MCGINNIS, COMMISSIONER OF CORRECTION, ET AL
v.
ROYSTER ET AL.



APPEAL FROM THE UNITED STATES DISTRICT COURT FOR THE SOUTHERN DISTRICT OF NEW YORK.

Powell, J., delivered the opinion of the Court, in which Burger, C. J., and Brennan, Stewart, White, Blackmun, and Rehnquist, JJ., joined. Douglas, J., filed a dissenting opinion, in which Marshall, J., joined, post, p. 277.

Author: Powell

[ 410 U.S. Page 264]

 MR. JUSTICE POWELL delivered the opinion of the Court.

The question before us concerns the constitutionality of § 230 (3) of the New York Correction Law, which denied appellee state prisoners "good time" credit for their presentence incarceration in county jails.*fn1 Appellees

[ 410 U.S. Page 265]

     claim that disallowing such credit to them while permitting credit up to the full period of ultimate incarceration for state prisoners who were released on bail prior to sentencing deprived them of equal protection of the laws.

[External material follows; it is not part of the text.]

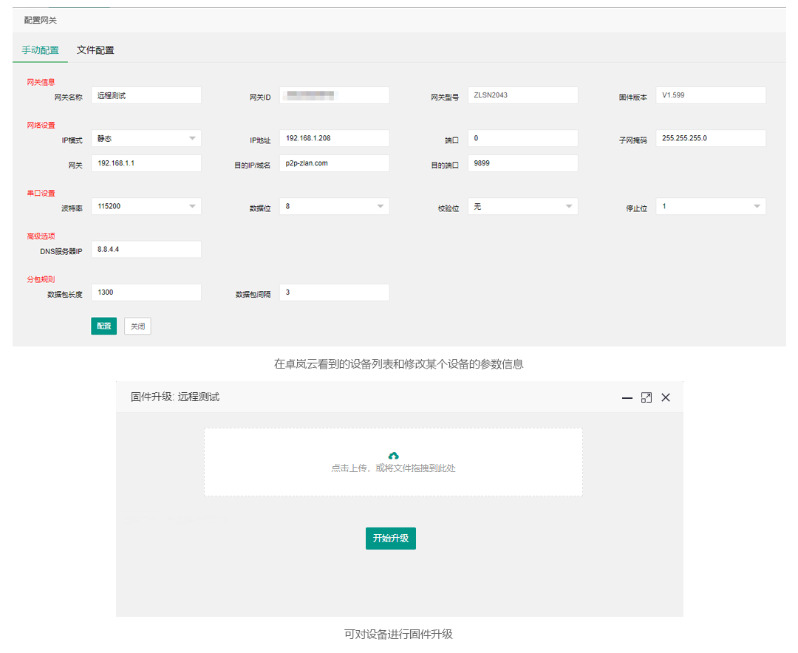This screenshot has height=653, width=798.
Task: Click the 子网掩码 subnet mask field
Action: [711, 138]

The three-judge District Court, one judge dissenting, upheld their claim, 332 F.Supp. 973 (1971). The Commissioner of Correction and other officials (hereafter Commissioner) have appealed and we noted probable jurisdiction, 405 U.S. 986 (1972).*fn2

The challenged New York sentencing system is a complex one, and some basic definitions are required at the outset. Jail time denotes that time an individual passes

[ 410 U.S. Page 266]

     in a county jail prior to trial and sentencing. Good time is awarded for good behavior and efficient performance of duties during incarceration. Both good time and jail time figure variously in the calculations of a series of release dates that each prisoner receives upon his arrival at state prison. Each inmate has both a minimum parole date, which is the earliest date on which he may be paroled at the discretion of the Parole Board, and a statutory release date which is the earliest date he must be paroled by the Parole Board.*fn3 The minimum parole date is calculated under §§ 230 (2) and 230 (3) by subtracting the greatest amount of good time that can be earned (10 days per month) from the minimum sentence of an indeterminate term.*fn4 The statutory release date is calculated under § 230 (4) by subtracting the greatest amount of good time that can be earned (5 days per month) from the maximum sentence of an indeterminate term.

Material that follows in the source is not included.